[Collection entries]
* * * *

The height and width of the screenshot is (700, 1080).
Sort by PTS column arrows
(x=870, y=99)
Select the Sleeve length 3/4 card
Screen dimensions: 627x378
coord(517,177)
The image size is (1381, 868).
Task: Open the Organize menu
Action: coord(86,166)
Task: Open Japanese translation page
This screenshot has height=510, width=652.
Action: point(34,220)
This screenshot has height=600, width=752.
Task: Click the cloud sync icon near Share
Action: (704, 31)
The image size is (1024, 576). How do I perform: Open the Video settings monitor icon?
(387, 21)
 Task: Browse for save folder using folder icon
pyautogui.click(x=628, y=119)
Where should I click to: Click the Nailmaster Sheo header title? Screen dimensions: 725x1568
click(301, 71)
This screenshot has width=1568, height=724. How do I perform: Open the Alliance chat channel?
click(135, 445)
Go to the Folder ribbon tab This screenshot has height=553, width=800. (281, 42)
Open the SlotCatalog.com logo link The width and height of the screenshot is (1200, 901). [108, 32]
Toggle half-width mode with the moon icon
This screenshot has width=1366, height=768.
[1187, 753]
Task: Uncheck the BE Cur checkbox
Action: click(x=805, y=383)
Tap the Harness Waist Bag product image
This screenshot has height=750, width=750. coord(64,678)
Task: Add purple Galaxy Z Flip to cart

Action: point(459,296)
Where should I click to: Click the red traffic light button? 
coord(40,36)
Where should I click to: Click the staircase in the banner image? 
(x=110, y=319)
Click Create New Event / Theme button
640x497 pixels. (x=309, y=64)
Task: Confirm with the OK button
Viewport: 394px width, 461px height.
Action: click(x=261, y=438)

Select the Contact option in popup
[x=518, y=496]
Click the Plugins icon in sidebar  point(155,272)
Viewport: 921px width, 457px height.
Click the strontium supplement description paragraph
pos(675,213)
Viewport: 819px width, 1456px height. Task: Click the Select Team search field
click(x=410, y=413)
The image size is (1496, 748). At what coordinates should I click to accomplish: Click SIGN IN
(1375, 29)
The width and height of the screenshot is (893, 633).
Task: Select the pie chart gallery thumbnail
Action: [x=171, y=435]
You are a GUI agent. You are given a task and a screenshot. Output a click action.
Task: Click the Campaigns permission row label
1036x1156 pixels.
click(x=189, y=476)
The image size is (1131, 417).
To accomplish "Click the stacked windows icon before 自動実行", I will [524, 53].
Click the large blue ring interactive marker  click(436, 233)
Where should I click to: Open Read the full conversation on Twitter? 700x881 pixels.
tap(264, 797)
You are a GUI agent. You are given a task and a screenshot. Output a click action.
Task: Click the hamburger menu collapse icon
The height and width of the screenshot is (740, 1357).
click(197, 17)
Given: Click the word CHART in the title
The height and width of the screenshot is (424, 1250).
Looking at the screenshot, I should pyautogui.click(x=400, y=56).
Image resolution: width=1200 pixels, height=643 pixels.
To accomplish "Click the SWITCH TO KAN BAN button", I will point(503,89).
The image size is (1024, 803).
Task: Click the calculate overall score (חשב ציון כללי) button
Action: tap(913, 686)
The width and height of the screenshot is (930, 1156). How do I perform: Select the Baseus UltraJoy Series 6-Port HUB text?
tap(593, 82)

* * * *

What is required: Out of the entries above, write out only the lines between the line holding "Tap the Harness Waist Bag product image" and the line holding "Click the Plugins", inclusive, each exactly as given.

Solution to the problem:
Tap the Harness Waist Bag product image
This screenshot has height=750, width=750. coord(64,678)
Task: Add purple Galaxy Z Flip to cart

Action: point(459,296)
Where should I click to: Click the red traffic light button? 
coord(40,36)
Where should I click to: Click the staircase in the banner image? 
(x=110, y=319)
Click Create New Event / Theme button
640x497 pixels. (x=309, y=64)
Task: Confirm with the OK button
Viewport: 394px width, 461px height.
Action: click(x=261, y=438)

Select the Contact option in popup
[x=518, y=496]
Click the Plugins icon in sidebar  point(155,272)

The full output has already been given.